Calvin was an extremely busy man during his time in Geneva, devoting himself to such duties as corresponding with religious and secular Protestant allies throughout Europe, writing commentaries, preaching, performing weddings and funerals, providing pastoral care and advice, and providing religious and classical education to students of the Geneva Academy, which he founded.

In 1541, the town council of Geneva enacted Calvin's Ecclesiastical Ordinances, which set forth regulations on everything from church order and religious education to gambling, dancing, and swearing. Strict disciplinary measures were put in place to deal with transgressors of these ordinances.

Calvin and Martin Luther

Calvin's theology was similar to that of Martin Luther in many ways. The Frenchman agreed with the German on the doctrines of original sin, justification by faith alone, the priesthood of all believers, and the sole authority of the scriptures. The theological distinctives of John Calvin lie primarily in degrees of emphasis. For example, both reformers affirmed the sovereignty of God, but Calvin tended to emphasize "God's power and glory, whereas Luther often thought of God as the babe in the manger, among human beings." {1}

Although "Calvinist" theology is perhaps most well-known today for its emphasis on predestination, Calvin himself did not emphasize it much more than Luther. He regarded it as a theological mystery, but a comforting doctrine. Some have speculated that Calvin suffered from a great deal of doubt about his own salvation and found reassurance in his faith that the matter was entirely in the hands of a loving and reliable God. {2}

In his ecclesiology (view of the church), Calvin remained closer to Catholicism than Luther did. For instance, Calvin emphasized the institutional church as the true church, the authority of clergy over laity, and the importance of a holy life, whereas Luther saw the body of true believers as the true church, focused on the priesthood of all believers, and continually preached the importance of faith over works. The two reformers also differed in their view of the Eucharist (or Communion): Calvin agreed with Luther on the Real Presence of Christ in the bread and wine, but regarded that presence as purely spiritual.

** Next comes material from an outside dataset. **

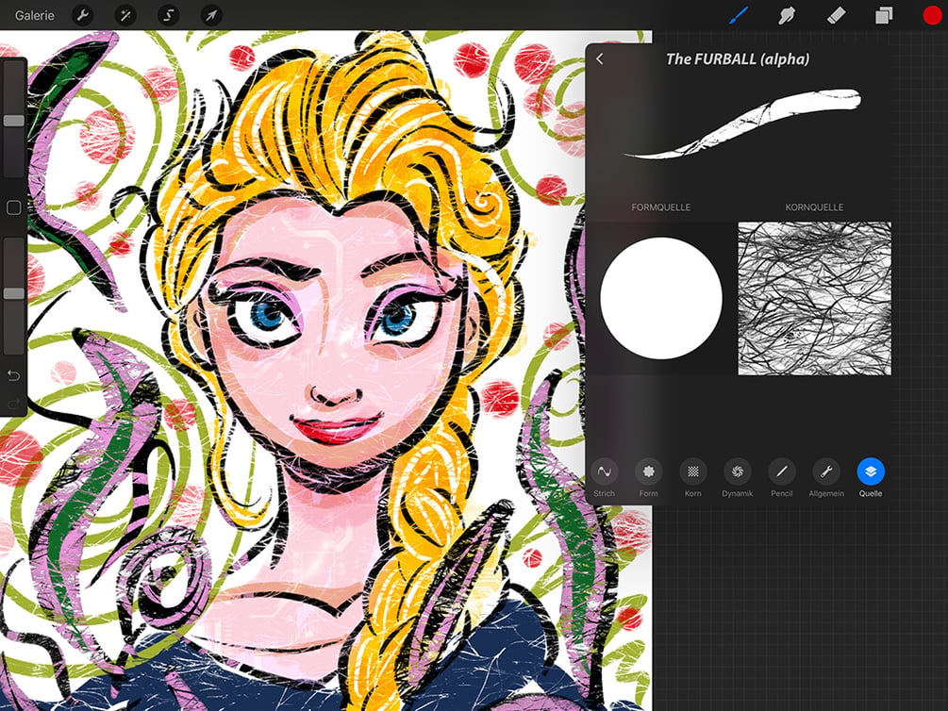Toggle the square modifier button in sidebar
Screen dimensions: 948x711
[x=13, y=208]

Reformed Churches in France: The Huguenots

The Huguenots were French Calvinists who endured a great deal of persecution by French Catholic authorities in the 16th and 17th centuries. The origin of the name is not clear, but may have derived from Besanšon Hugues, a leader of the Reformation in Geneva (d. 1532). The first French Protestant martyr was burned at the stake in 1523. In 1559, a synod of French Protestant leaders met in Paris. They drew up a confession of faith that reflected Reformed (as opposed to Lutheran) views.

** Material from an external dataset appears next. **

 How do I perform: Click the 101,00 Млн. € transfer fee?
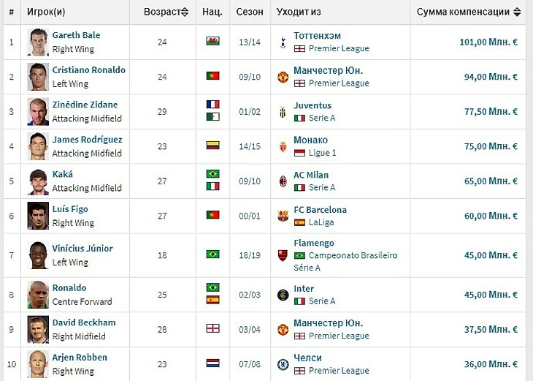(488, 42)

Before long, the Huguenots began to fight back against persecution. In 1560, they plotted to kidnap the boy-king Francis II. In April 1562, leaders signed a declaration stating that they had been forced to take up arms in defense of freedom of conscience. That August, Huguenots were murdered by Catholics in the famous St. Bartholomew's Day Massacre, which set off more violence across France against the Huguenots and fanned the flames of the Wars of Religion.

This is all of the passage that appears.